- [Your goal]: Each record below should be repeated precisely as written.

****************************************

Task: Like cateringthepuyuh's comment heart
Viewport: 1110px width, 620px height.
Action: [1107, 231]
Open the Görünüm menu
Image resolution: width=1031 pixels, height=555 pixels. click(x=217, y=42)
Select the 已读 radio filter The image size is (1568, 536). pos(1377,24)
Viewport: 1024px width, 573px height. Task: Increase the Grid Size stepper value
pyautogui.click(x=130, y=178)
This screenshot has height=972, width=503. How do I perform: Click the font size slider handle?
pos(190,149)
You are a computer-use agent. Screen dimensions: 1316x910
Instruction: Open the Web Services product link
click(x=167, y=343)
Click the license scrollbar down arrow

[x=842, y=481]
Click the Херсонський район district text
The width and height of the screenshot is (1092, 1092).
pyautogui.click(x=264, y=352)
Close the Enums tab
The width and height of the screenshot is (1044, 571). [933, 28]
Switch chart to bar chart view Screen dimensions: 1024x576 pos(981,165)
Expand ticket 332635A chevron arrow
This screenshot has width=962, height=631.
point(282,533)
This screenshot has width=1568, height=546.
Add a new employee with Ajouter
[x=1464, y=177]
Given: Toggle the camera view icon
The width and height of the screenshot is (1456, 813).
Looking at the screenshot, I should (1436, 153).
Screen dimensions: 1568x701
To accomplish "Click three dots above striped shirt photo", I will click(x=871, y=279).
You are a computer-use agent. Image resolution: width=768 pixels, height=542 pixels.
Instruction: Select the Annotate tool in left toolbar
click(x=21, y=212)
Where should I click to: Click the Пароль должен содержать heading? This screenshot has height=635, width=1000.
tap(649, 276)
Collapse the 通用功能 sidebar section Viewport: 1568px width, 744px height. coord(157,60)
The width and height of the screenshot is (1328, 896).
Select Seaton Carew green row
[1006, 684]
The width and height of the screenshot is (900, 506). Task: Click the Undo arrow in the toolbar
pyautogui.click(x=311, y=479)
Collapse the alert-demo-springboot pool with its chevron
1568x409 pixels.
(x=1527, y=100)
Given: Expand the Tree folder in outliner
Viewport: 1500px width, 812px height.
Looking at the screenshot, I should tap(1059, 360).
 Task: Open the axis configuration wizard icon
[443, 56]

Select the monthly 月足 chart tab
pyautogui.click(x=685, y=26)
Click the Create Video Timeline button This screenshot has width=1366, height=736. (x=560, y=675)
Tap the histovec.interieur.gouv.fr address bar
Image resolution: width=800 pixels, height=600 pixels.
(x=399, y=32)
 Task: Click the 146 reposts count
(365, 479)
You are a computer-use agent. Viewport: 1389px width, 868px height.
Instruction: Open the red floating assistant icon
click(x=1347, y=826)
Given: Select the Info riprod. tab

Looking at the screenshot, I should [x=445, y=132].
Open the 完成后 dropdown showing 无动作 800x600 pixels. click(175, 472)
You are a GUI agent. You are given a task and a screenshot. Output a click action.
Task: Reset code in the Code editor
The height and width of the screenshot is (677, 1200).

****************************************

- [Result of this task]:
Task: Like cateringthepuyuh's comment heart
Viewport: 1110px width, 620px height.
Action: [1107, 231]
Open the Görünüm menu
Image resolution: width=1031 pixels, height=555 pixels. click(x=217, y=42)
Select the 已读 radio filter The image size is (1568, 536). pos(1377,24)
Viewport: 1024px width, 573px height. Task: Increase the Grid Size stepper value
pyautogui.click(x=130, y=178)
This screenshot has height=972, width=503. How do I perform: Click the font size slider handle?
pos(190,149)
You are a computer-use agent. Screen dimensions: 1316x910
Instruction: Open the Web Services product link
click(x=167, y=343)
Click the license scrollbar down arrow

[x=842, y=481]
Click the Херсонський район district text
The width and height of the screenshot is (1092, 1092).
pyautogui.click(x=264, y=352)
Close the Enums tab
The width and height of the screenshot is (1044, 571). [933, 28]
Switch chart to bar chart view Screen dimensions: 1024x576 pos(981,165)
Expand ticket 332635A chevron arrow
This screenshot has width=962, height=631.
point(282,533)
This screenshot has width=1568, height=546.
Add a new employee with Ajouter
[x=1464, y=177]
Given: Toggle the camera view icon
The width and height of the screenshot is (1456, 813).
Looking at the screenshot, I should (1436, 153).
Screen dimensions: 1568x701
To accomplish "Click three dots above striped shirt photo", I will click(x=871, y=279).
You are a computer-use agent. Image resolution: width=768 pixels, height=542 pixels.
Instruction: Select the Annotate tool in left toolbar
click(x=21, y=212)
Where should I click to: Click the Пароль должен содержать heading? This screenshot has height=635, width=1000.
tap(649, 276)
Collapse the 通用功能 sidebar section Viewport: 1568px width, 744px height. coord(157,60)
The width and height of the screenshot is (1328, 896).
Select Seaton Carew green row
[1006, 684]
The width and height of the screenshot is (900, 506). Task: Click the Undo arrow in the toolbar
pyautogui.click(x=311, y=479)
Collapse the alert-demo-springboot pool with its chevron
1568x409 pixels.
(x=1527, y=100)
Given: Expand the Tree folder in outliner
Viewport: 1500px width, 812px height.
Looking at the screenshot, I should tap(1059, 360).
 Task: Open the axis configuration wizard icon
[443, 56]

Select the monthly 月足 chart tab
pyautogui.click(x=685, y=26)
Click the Create Video Timeline button This screenshot has width=1366, height=736. (x=560, y=675)
Tap the histovec.interieur.gouv.fr address bar
Image resolution: width=800 pixels, height=600 pixels.
(x=399, y=32)
 Task: Click the 146 reposts count
(365, 479)
You are a computer-use agent. Viewport: 1389px width, 868px height.
Instruction: Open the red floating assistant icon
click(x=1347, y=826)
Given: Select the Info riprod. tab

Looking at the screenshot, I should [x=445, y=132].
Open the 完成后 dropdown showing 无动作 800x600 pixels. click(175, 472)
You are a GUI agent. You are given a task and a screenshot. Output a click action.
Task: Reset code in the Code editor
The height and width of the screenshot is (677, 1200).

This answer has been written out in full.